Maria Inês : As provas são muito bem estruturadas com itens pré-testados que permitem calibrá-las com itens fáceis, de dificuldade média e difíceis para que todos os participantes consigam demonstrar tudo o que sabem. As grandes desigualdades socioeconômicas presentes em nossa sociedade aumentam o abismo entre aqueles que podem se preparar melhor e aqueles sujeitos às condições precárias seja na escola, na família e na sociedade em que vivem e isso se reflete no desempenho das provas. A pobreza impede, por exemplo, o acesso a bens culturais como teatro, literatura, esportes que impactam na consolidação da leitura compreensiva, tão importante para se sair bem no exame. Além disso, as escolas de nossas periferias não têm conseguido oferecer o suporte pedagógico e emocional necessários ao sucesso no exame.
Prefeitos&Gestões: Como o atual governo federal pode atuar no sentido de melhorar a qualidade do ensino e ampliar o acesso ao ensino superior?

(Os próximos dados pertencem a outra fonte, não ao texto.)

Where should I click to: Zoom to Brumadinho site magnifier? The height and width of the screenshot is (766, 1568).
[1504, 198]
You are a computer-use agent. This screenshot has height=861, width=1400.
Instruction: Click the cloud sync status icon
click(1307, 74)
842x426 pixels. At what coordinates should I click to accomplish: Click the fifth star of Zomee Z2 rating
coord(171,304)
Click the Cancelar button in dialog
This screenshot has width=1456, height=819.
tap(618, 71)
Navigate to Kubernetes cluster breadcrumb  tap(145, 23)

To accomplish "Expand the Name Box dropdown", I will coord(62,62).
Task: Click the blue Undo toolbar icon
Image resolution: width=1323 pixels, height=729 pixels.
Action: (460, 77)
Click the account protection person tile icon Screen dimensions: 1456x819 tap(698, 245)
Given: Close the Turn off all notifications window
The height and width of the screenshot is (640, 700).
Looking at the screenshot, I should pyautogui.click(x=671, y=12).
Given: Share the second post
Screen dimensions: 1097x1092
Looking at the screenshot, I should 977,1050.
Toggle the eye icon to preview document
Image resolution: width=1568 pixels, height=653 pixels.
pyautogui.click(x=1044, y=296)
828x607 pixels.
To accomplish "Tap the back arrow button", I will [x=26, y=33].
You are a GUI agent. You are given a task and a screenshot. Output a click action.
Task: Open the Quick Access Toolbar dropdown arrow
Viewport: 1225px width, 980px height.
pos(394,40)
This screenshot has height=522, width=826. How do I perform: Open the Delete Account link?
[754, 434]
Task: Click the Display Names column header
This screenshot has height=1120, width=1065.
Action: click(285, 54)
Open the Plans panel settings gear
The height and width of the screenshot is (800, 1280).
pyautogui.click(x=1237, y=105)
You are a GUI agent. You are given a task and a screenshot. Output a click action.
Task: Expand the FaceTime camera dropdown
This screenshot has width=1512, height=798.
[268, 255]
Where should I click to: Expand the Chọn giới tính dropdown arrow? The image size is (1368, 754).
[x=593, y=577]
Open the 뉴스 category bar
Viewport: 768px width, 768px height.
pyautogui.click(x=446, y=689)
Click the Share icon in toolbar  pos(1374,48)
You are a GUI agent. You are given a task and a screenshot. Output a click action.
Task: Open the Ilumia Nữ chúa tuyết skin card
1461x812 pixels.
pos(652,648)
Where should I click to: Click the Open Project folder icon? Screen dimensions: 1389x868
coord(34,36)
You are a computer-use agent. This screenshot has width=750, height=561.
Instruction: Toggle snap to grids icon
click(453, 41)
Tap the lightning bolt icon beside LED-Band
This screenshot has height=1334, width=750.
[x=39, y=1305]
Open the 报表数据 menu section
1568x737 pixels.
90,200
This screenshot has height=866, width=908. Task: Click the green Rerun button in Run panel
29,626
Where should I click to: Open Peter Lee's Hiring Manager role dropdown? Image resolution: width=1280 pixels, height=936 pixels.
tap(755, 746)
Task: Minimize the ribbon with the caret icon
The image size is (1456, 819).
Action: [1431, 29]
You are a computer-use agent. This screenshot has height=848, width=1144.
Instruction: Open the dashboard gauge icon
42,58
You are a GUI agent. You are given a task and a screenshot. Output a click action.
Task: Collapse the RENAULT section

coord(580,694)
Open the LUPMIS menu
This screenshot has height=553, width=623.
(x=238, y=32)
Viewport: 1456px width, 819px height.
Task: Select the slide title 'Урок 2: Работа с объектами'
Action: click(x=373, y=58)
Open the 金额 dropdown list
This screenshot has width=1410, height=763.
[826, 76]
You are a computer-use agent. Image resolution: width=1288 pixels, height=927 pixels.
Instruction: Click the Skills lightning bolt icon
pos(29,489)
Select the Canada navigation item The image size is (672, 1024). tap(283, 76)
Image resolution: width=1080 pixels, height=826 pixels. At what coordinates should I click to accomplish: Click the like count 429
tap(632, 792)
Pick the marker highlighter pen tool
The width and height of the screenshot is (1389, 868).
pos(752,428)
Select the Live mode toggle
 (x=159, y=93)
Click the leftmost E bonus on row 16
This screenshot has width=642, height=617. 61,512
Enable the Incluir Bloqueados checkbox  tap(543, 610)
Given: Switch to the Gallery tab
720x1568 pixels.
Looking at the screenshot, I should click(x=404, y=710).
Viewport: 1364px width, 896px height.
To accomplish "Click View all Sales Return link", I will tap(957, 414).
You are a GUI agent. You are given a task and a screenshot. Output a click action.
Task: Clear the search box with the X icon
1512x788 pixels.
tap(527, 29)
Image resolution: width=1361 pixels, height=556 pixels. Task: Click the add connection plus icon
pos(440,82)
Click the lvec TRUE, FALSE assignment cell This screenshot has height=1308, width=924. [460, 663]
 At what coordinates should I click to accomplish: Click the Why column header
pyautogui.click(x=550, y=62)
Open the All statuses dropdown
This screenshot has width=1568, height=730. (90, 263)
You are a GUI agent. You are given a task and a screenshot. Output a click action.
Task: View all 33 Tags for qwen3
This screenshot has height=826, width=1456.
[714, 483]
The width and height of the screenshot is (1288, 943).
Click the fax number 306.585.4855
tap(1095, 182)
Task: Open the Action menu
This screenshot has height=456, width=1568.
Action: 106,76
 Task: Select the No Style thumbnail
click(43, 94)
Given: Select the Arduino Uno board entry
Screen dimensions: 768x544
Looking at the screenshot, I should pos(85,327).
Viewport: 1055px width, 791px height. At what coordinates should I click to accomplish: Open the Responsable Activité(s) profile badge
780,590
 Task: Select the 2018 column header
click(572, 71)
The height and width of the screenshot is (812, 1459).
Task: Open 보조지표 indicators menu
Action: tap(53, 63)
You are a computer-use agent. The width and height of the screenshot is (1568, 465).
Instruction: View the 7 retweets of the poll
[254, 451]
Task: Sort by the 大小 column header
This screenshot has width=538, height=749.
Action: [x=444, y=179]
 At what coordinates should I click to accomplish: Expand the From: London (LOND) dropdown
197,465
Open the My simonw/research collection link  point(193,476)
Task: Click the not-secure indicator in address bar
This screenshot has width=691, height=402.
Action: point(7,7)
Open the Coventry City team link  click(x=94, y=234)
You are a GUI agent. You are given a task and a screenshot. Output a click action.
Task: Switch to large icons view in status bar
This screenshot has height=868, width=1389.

Maria Inês: O Governo federal pode articular bons projetos com estados e municípios responsáveis pela educação básica para melhorar as condições de oferta nas escolas. Pode apoiar a formação de professores que estão na ativa; articular políticas de formação inicial de professores e gestores, robustecer o FUNDEB, entre outras e fortalecer os programas de apoio estudantil como o PROUNI e o FIES. Para além de ampliar as vagas no ensino superior público, é preciso que a universidade seja impulsionada a buscar a modernidade na oferta de seus cursos tendo em vista os desafios desse mundo globalizado.
Prefeitos&Gestões: A senhora poderia esclarecer qual foi a inspiração, ou seja, quais foram os insights que contribuíram para a criação do Enem?
Maria Inês : Sem dúvida alguma o grande inspirador para que criássemos o ENEM, foi Paulo Renato Souza, Ministro da Educação na época de sua criação. Ele queria um exame diferente que pudesse se tornar uma referência de qualidade para um vestibular nacional. Na ocasião o mundo discutia em Conferências Mundiais, novos parâmetros para educação de qualidade com um conceito mais abrangente de aprendizagem, amplamente apoiados pela literatura educacional. O Brasil foi signatário dos compromissos dessas conferências e um grupo de pesquisadores das universidades brasileiras, recrutados por mim e reunidos no INEP apresentou e implantou a proposta revolucionaria do ENEM.
Prefeitos&Gestões: Qual a opinião da senhora sobre os vestibulares (as provas seletivas criadas por algumas universidades, principalmente as privadas)?
Maria Inês: Quando se trata de vestibulares a premissa básica é a de que você tem mais candidatos e menos vagas. Então, um processo precisa ser desencadeado para você selecionar e classificar. O que a universidade deseja que seus ingressantes apresentam como condições de ingresso é que deve moldar o processo de seleção, porque é a universidade que terá que trabalhar para bem qualificar seus ingressantes. Qual seria a prova ideal? Atualmente a área de avaliação está passando por grandes processos de modernização com novos instrumentos para avaliar muitas competências além das tradicionais provas que avaliam conteúdos na memória. Muitas universidades estão dando prioridade a verificar o desenvolvimento sócio emocional, empatia, resiliência, capacidade de trabalho em grupo, de resolver problemas por meio de entrevistas, rodas de conversas em grupo e dando um valor menor às provas padronizadas de conhecimentos, embora ninguém consiga abrir mão de candidatos com bom domínio da escrita, leitura e oralidade além das estruturas lógico-matemáticas. Enfim, o mundo do trabalho está mudando muito rapidamente e a universidade precisa rever os perfis profissionais de seus cursos e os critérios que utiliza para recrutar seus estudantes.